**Entries shown:**
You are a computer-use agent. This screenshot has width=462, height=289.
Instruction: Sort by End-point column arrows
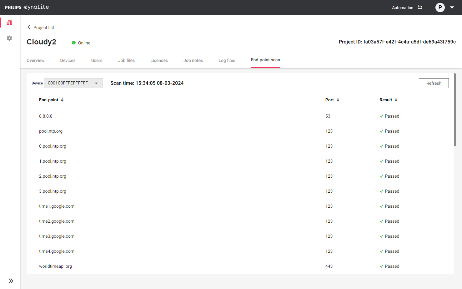(x=62, y=100)
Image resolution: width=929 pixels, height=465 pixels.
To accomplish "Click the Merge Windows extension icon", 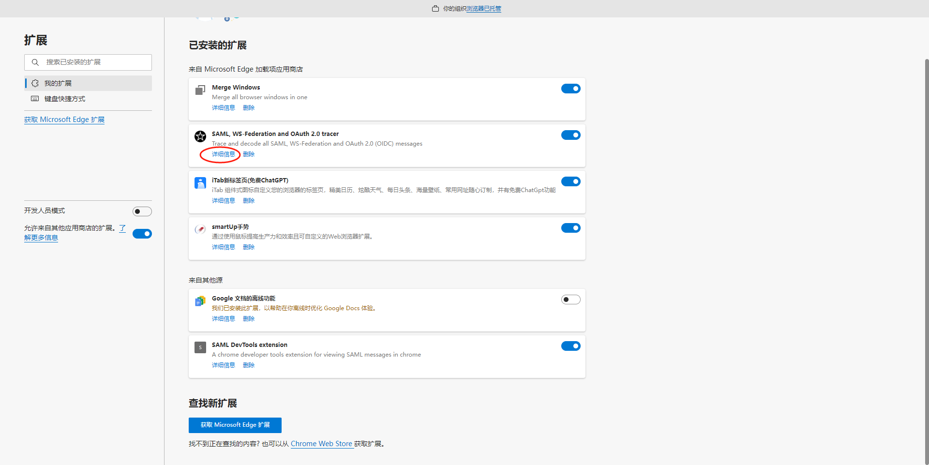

**Exercise directions:** Edit the data above by replacing each "pixels" with "px" and changing nothing else. Leave the pictures out of your answer.

**Solved exercise:**
You are a computer-use agent. This screenshot has width=462, height=289.
Instruction: Sort by End-point column arrows
(x=62, y=100)
Image resolution: width=929 px, height=465 px.
To accomplish "Click the Merge Windows extension icon", 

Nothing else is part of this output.